Getting Data In

How to configure Splunk to prevent parsing multiple events as a single event?

Michael
Contributor

I see a lot of Splunk Answers about multiple lined entries being broken up into separate events. I have the opposite problem: multiple events being reported as a single entry.

I have two (identically configured?) Suricata boxes logging with fast.log enabled. Using universal forwarders. On one, each alert event gets recorded as a single line (as it should), but the other is combining different alert events (with different time-stamps) into a single Splunk event. Apologies if the formatting below doesn't allow this to presented correctly, but you get the idea...example:

Time    Event
7/11/16
2:10:36.000 PM  
07/11/2016-14:10:36.353417  [**] [1:12053001:1] test jabberwocky [**] [Classification: (null)] [Priority: 3] {TCP} 10.15.9.202:2285 -> 209.135.140.78:80
07/11/2016-14:10:36.504980  [**] [1:12053001:1] test jabberwocky [**] [Classification: (null)] [Priority: 3] {TCP} 10.15.9.202:2285 -> 209.135.140.78:80

This was working before -- it just started it after re-pointing these boxes to a new indexer cluster... (yes, removed pointers to the old instance, and confirmed).

Thots?
Thanks,
Mike

0 Karma

Michael
Contributor

Finally think I have this licked...

After trying a gazillion things, including SHOULD_LINEMERGE, MUST_BREAK_AFTER, BREAK_ONLY_BEFORE, LINE_BREAKER, TIME_FORMAT... etc., etc., etc...
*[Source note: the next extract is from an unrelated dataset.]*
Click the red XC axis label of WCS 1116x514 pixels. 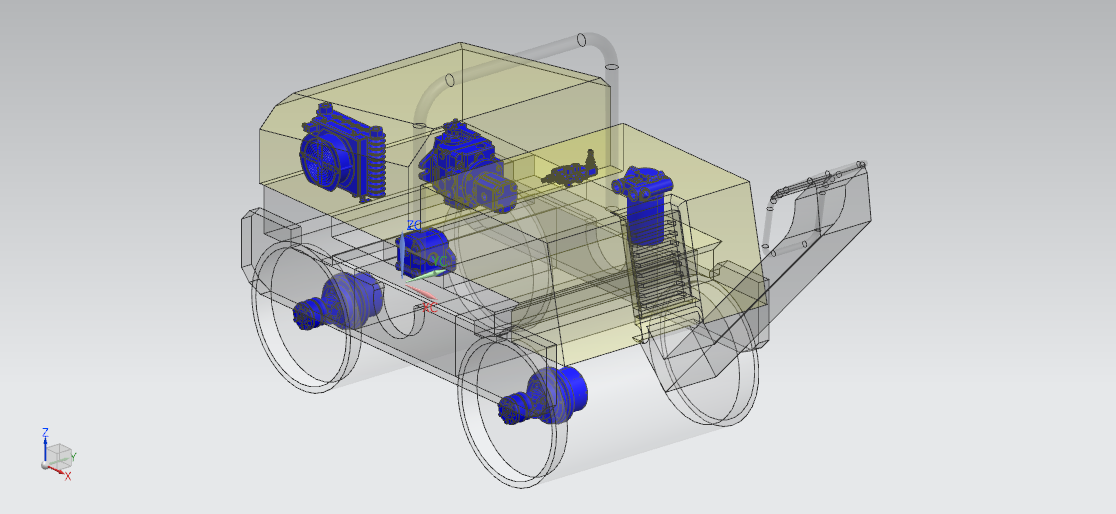pyautogui.click(x=428, y=307)
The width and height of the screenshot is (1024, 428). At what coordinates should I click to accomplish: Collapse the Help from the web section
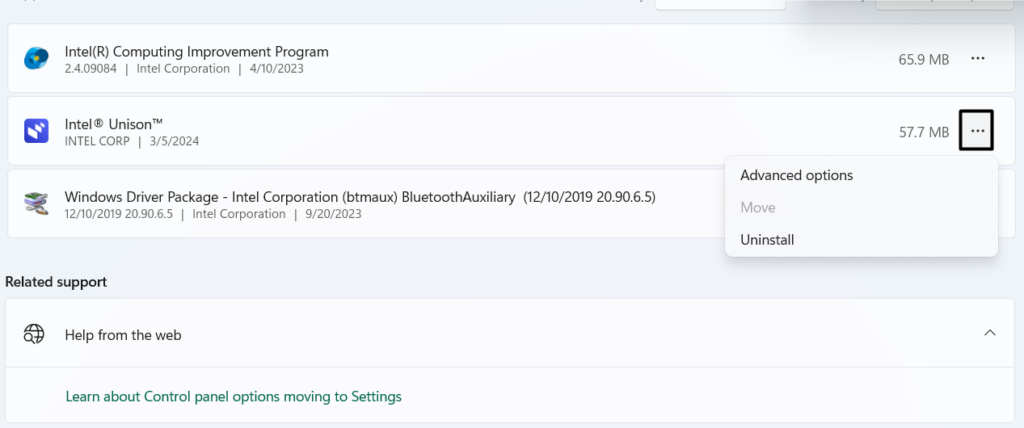point(989,333)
I took a sample of the text and started the import process into a local instance, via the GUI, on my desktop. I noticed that when I left the source type to "default" it parsed the lines correctly. But, when I changed it to "Snort" (that this Suricata data mostly resembles) it did the same goofy combining of multiple events into one event. Aha! I thought!

I changed the sourcetype in inputs.conf to "default" -- and it worked!

I then changed the sourcetype back to suricata -- and copied the "default" stanza out of the ../default/props.conf into ../local/props.conf and relabeled it to suricata.

Viola!

The bottom line is: I was making it harder than it needed to be. Default worked fine. I didn't need to do all that other mucking about in the props.conf with regex, time formats, and line break settings. I also did NOT have to edit the props.conf on my indexers (of which I have 3 in my cluster) -- like some suggested.

Thanks for all the suggestions -- and there's a ton of other posts out here asking this same question in different ways -- and 10 times that amount of people suggesting vastly differing things (that didn't work). I sometimes wish people would answer with experiences that actually worked for them, instead of leading people down rabbit holes by slapping things up against the wall to see what sticks...

Cheers,
Mike

0 Karma

cpetterborg
SplunkTrust
SplunkTrust

I've recently come across a couple of log types that are not able to be parsed properly when the date formatting is passed in the props.conf file. One of them included 1 12-hour-AM-PM format that would only work if it was given the parameters for parsing in the props.conf file WITHOUT the timestamp format (just defaulting). The data input tool would say that the timestamp formatting was correct, but Splunk itself didn't parse the data properly, it would not use the AM/PM part of the timestamp, so all the data for 24 hours was overlaid so that it was all in a 12-hour period. I can only believe that the code inside Splunk was doing something wrong with the format string.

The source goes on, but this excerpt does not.